La mágica delicadeza de las canciones de Strauss y la interpretación casi como si fuesen canciones de cuna que ofreció la soprano canadiense Measha Brueggergosman inundaron de belleza ayer el auditorio Príncipe Felipe, que aplaudió con fuerza durante tres minutos y ocho segundos. Buena parte del premio era para el maestro Rossen Milanov, al frente de la OSPA, que supo evitar que una instrumentación colosal comiese una voz intencionadamente moderada para ajustarse a la partitura. La OSPA, que en la segunda parte ofreció la «Sinfonía número 7» de Bruckner, al final recibió, por su parte, una ovación de casi cuatro minutos.
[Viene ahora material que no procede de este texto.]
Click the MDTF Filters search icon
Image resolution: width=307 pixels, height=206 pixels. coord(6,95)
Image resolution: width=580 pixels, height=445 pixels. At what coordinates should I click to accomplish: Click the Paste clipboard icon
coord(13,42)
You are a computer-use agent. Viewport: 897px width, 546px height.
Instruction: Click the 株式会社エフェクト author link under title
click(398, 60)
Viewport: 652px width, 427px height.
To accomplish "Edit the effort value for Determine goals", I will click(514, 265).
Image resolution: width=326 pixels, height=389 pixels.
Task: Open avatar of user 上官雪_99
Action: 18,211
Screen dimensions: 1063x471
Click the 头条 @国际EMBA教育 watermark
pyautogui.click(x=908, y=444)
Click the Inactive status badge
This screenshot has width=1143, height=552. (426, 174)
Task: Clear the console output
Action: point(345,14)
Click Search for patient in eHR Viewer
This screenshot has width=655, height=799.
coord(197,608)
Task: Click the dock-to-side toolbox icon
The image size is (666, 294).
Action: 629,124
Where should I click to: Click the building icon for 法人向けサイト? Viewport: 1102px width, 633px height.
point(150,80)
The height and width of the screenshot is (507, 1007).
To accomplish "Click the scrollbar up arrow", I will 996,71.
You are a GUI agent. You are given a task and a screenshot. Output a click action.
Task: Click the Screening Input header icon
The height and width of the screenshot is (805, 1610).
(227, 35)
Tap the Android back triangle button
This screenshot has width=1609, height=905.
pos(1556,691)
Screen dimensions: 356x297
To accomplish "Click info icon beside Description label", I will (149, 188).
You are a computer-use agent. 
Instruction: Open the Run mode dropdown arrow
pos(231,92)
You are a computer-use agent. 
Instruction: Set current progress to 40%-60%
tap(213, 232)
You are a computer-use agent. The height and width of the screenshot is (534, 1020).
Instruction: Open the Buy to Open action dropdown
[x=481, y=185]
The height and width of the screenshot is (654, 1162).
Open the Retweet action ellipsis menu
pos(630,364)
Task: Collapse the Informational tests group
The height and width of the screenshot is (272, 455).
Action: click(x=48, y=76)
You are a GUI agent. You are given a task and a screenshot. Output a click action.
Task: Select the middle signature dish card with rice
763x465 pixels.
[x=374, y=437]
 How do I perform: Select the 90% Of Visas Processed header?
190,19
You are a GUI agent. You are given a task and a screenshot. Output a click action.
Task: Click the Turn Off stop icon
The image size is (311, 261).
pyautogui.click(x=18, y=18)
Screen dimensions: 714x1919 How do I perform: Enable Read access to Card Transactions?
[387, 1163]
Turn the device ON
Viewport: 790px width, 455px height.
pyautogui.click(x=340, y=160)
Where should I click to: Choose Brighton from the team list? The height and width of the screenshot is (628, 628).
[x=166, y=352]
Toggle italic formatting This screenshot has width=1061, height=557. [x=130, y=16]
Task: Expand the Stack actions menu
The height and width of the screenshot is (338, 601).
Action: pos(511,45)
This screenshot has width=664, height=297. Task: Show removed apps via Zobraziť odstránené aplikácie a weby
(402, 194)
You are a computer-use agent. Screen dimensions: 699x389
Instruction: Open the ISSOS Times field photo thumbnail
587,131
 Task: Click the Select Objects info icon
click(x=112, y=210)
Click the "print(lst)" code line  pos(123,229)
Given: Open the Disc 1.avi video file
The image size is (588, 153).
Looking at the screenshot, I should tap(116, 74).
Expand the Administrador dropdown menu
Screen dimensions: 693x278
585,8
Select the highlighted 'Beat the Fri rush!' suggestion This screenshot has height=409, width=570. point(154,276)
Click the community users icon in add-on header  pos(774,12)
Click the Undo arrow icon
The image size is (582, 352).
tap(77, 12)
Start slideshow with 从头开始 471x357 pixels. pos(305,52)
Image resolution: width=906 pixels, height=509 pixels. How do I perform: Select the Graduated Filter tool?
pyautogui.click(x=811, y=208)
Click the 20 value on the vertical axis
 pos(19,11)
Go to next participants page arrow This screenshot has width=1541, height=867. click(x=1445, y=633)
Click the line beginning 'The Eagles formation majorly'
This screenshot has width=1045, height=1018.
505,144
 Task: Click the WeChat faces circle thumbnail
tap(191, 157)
La gran cantante afroamericana, sin partitura, y apuntando balanceos que indicaban hasta que punto estaba metida en la obra, atacó las «Cuatro últimas canciones» de Strauss con expresividad, graves poderosos, inteligente parsimonia y sensualidad. Así fue la primera pieza, «Primavera». Para «Septiembre» reservó otra dosis similar; en «Al ir a dormir» fue el colmo de la dulzura, con un pronto impresionante, y «En la puesta de sol» llegó a la mejor oración panteísta ante la sagrada naturaleza.

Milavov, en la segunda parte, presentó un Bruckner como hace con Beethoven: marcando sin exagerar el misterio inicial y la tristeza del adagio; especialmente rotundo el scherzo, si no lo mejor de la obra, lo más agradecido, y de vuelta, en las postrimerías, al tema inicial con, nada menos, cinco trompas, cuatro tubas wagnerianas, tres trombones, tres trompetas y una tuba. El público aplaudió a rabiar.